A finding as alarming as that should really trigger some reexamination of the Goldwater Institute study’s methodology. If it is indeed true that a full three quarters of high school students cannot name our first president, then the decline of civics and history education is even more severe than I thought. All the more reason, then, to reevaluate accountability systems that focus primarily on basic skills.

We have long had ample cause to believe we should dramatically improve civics and history education. But the Arizona study reinforces another point entirely. Americans are apparently willing to believe any bad news, however severe, about the sorry state of education or American youth. If a new study proclaimed that ninety percent of American high school students cannot write their own names, or that ninety-five percent cannot tie their shoes, newspapers would probably run with it.

It is always challenging to strike the right balance between urgency that inspires decisive action and alarmism that breeds hopelessness and disengagement. I certainly hope surveys of student knowledge promote broad national commitment to civics and history.


Open response items are

Open response items are harder than multiple choice items so that can be the dfference between the Goldwater results and the common core result.
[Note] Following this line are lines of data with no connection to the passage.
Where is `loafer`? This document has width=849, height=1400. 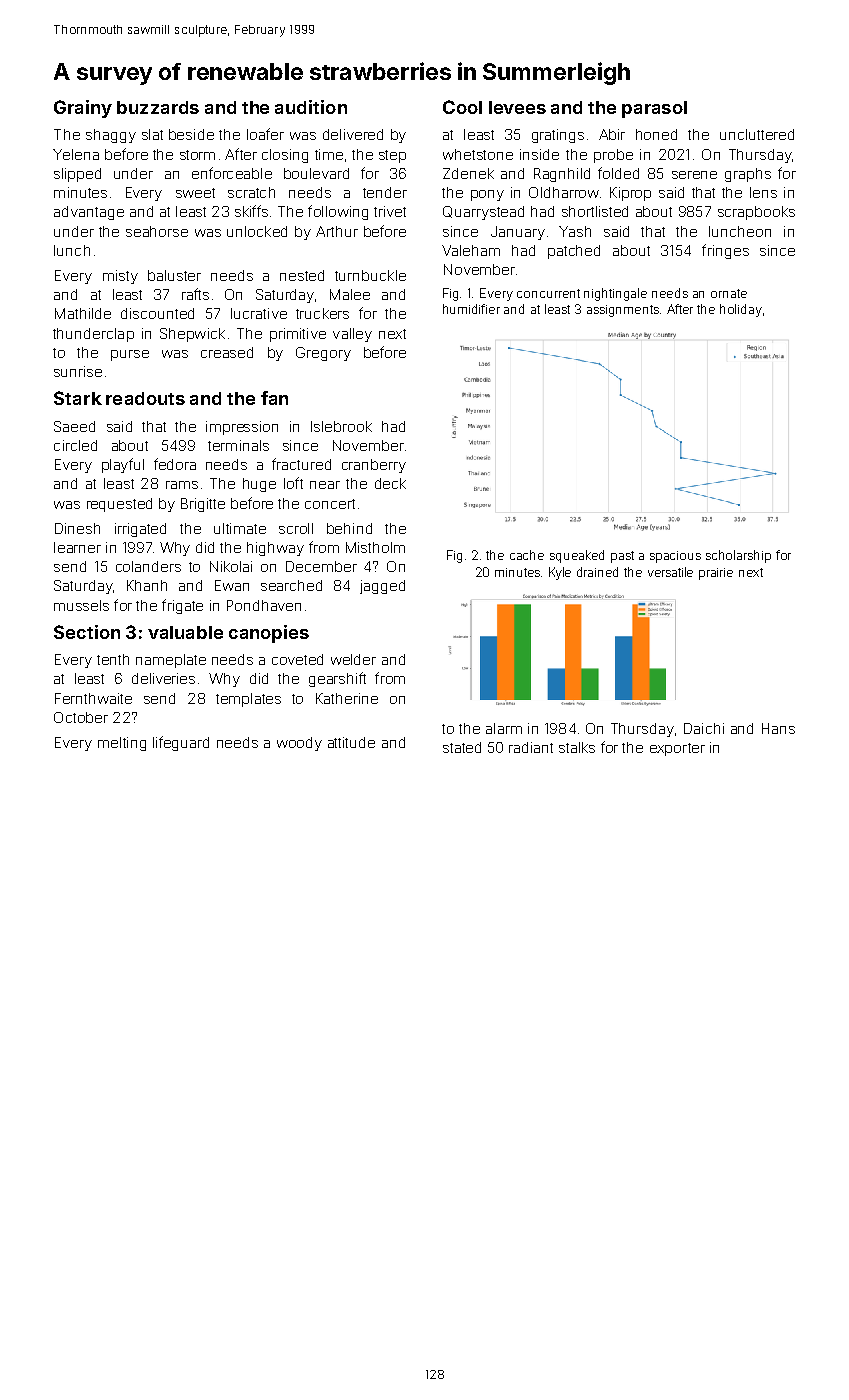 loafer is located at coordinates (265, 134).
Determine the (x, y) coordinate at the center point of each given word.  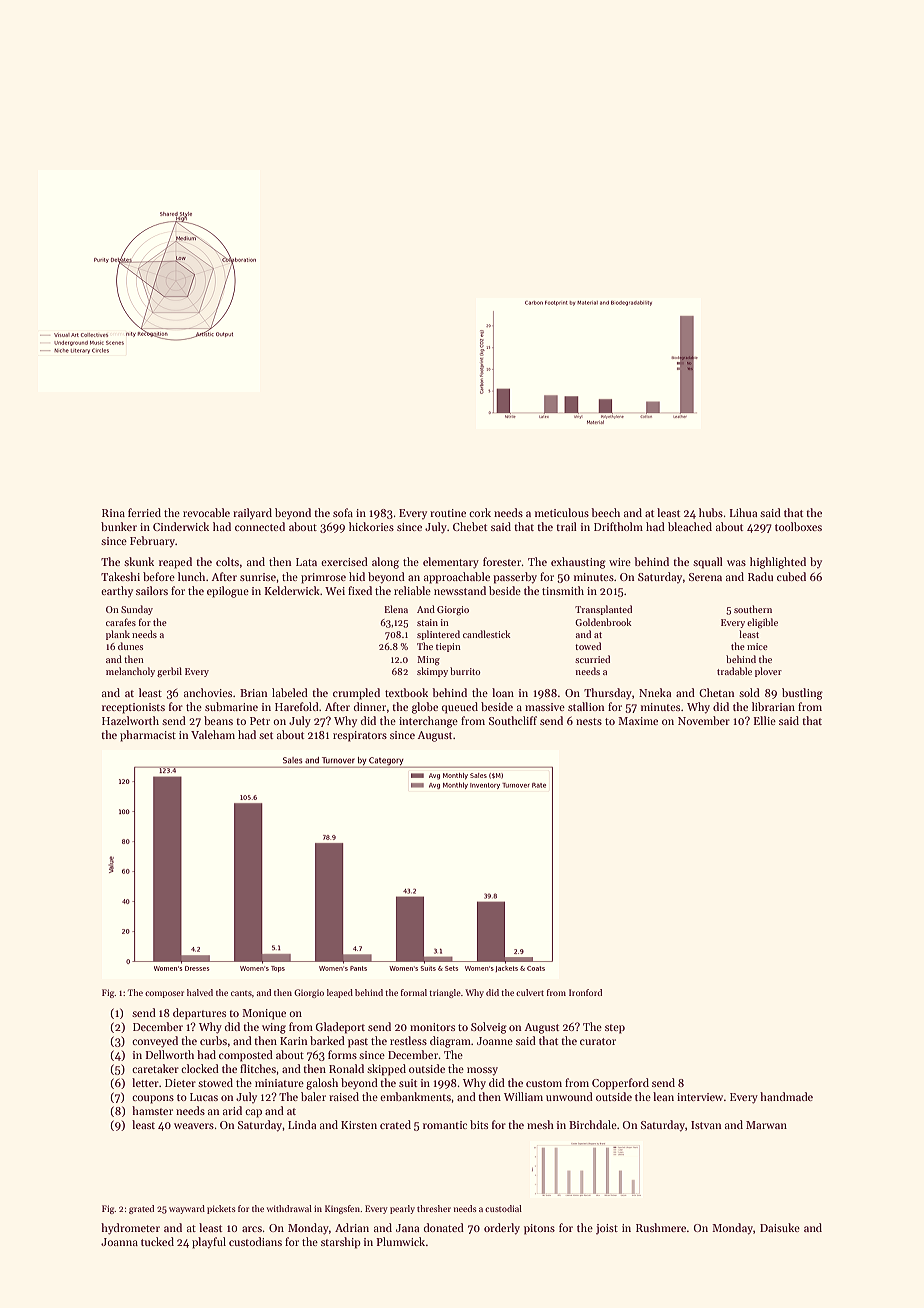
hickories (371, 526)
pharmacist (148, 736)
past (358, 1043)
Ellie (765, 720)
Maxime (638, 721)
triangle (445, 993)
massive (545, 707)
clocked (200, 1068)
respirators (360, 736)
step (615, 1029)
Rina (113, 513)
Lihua (743, 512)
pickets (221, 1209)
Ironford (585, 992)
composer (164, 994)
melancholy (130, 672)
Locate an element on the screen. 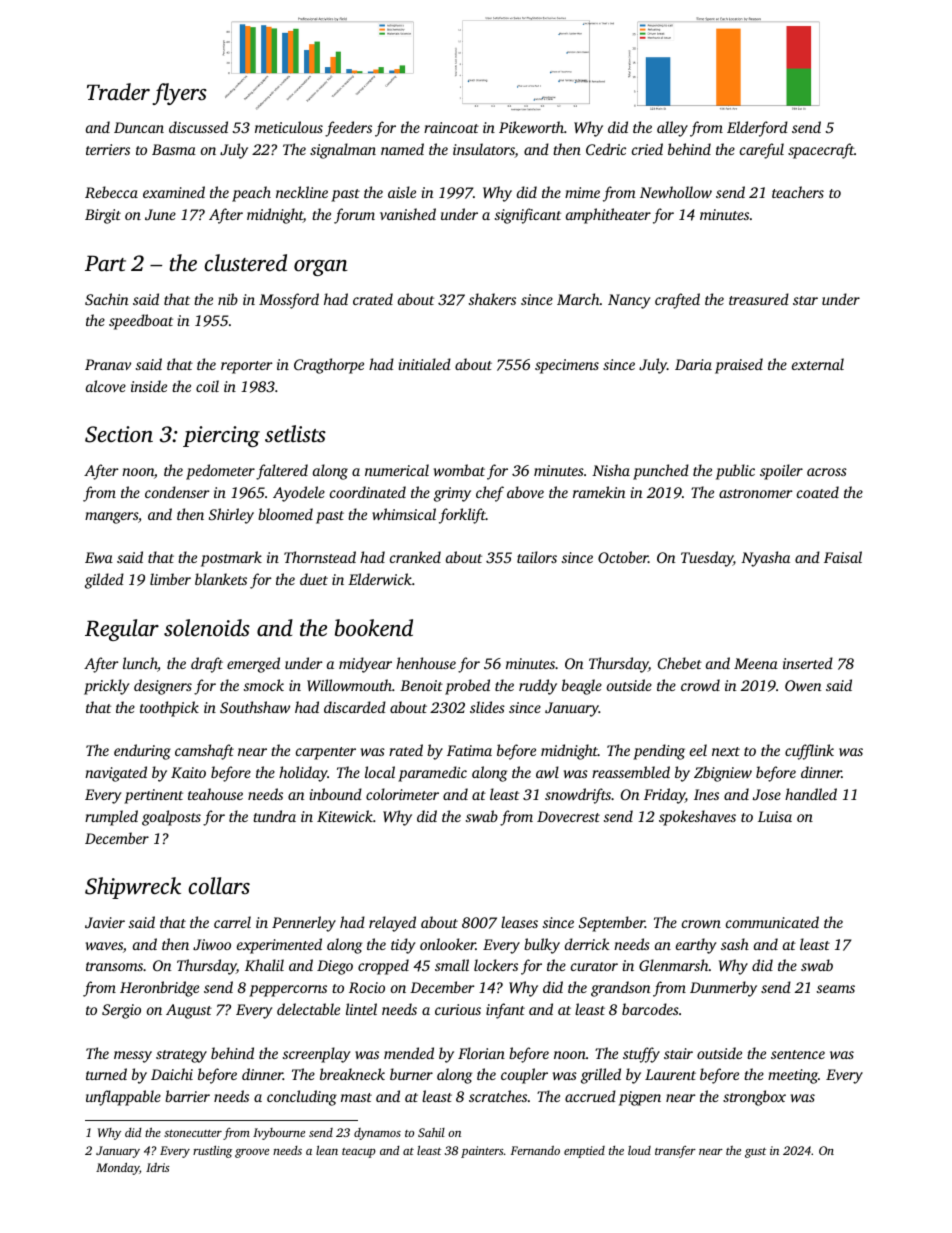 The width and height of the screenshot is (952, 1233). Pikeworth is located at coordinates (531, 127).
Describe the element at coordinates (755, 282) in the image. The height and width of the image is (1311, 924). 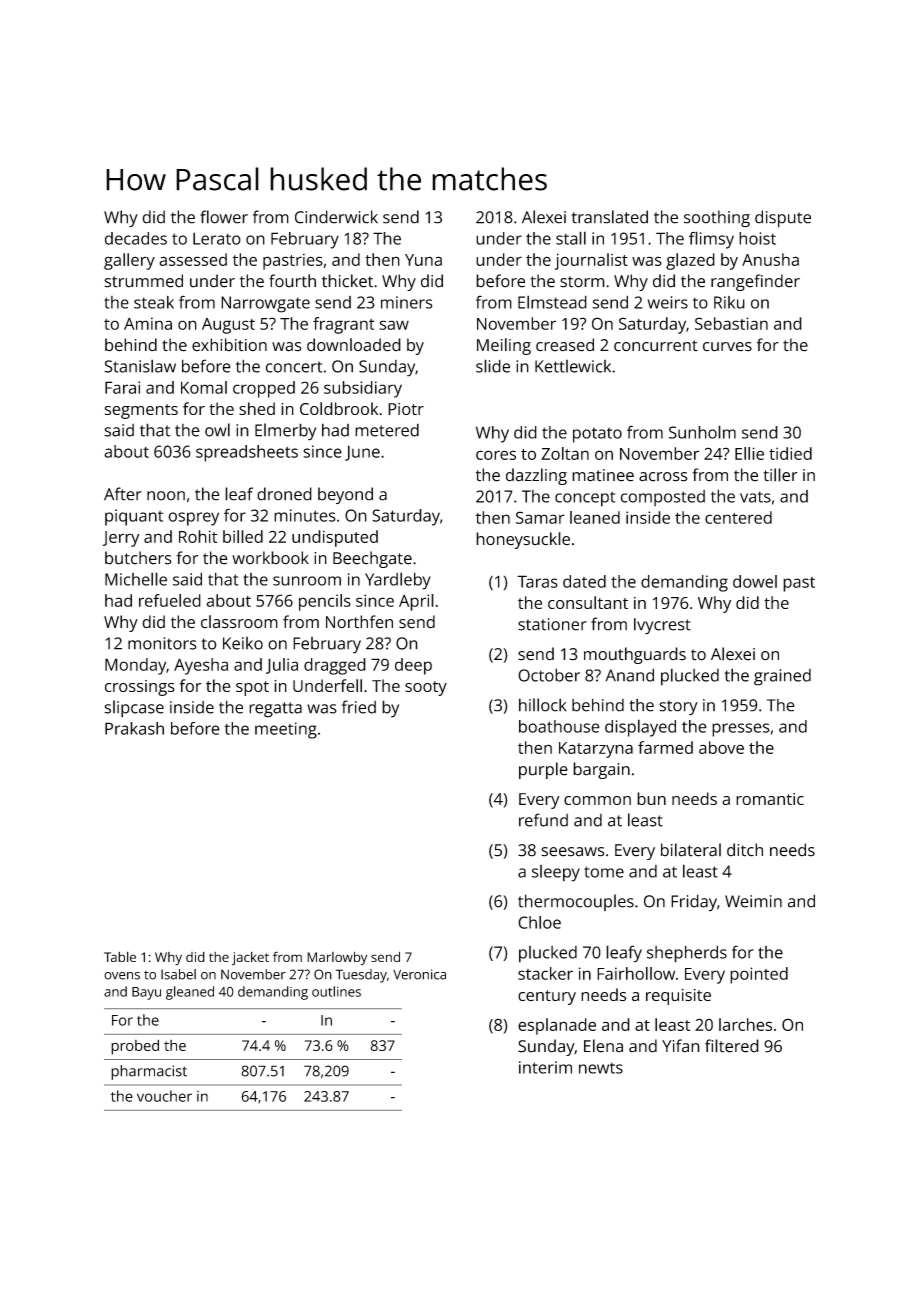
I see `rangefinder` at that location.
Also Arizona has a lot of ELL students who probably don't do phone surveys very well. the Goldwater institute says charters did better than publics and privates did better than charters and publics. It's also true that most low SES and ELL students are in normal public schools. Unlike most states, charters in Arizona have fewer low SES and ELL students than publics do. Privates have even less than charters, so that can be the reason for the differences.

Thanks for taking another

Thanks for taking another look at this story.

Just the fact that the results were divided into public, charter and private (and we didn't get to see exactly how much better the charter and private school samples did) makes me question the whole enterprise, let alone the sampling methodology. Ninety-five percent of the elementary school kids I taught could name the first president of the U.S. by 3rd grade. Unless they didn't speak English, of course.

Your analysis of the balance between stimulating the need to act and outright twisting of reality is right on. A steady diet of stories like this does not lead to thoughtful conversation about improving public education. The purpose of the story--and probably the "research"--was something else.

Thanks for your comment,

Thanks for your comment, Nancy.

As I understand the study, they did provide data for charter and private schools as well, and they found that charter school students did twice as well as publics, and privates did twice as well as charters. If Gary's claim that Arizona charters have fewer ELL students is true, that might account for part of the difference. Arizona privates presumably have fewer ELL students still.

Still, your experience of third graders seems more believable than the 26% figure. It would be interesting to ask teachers informally to determine how many of their students can name the first president. I can't shake my skepticism about the study's findings.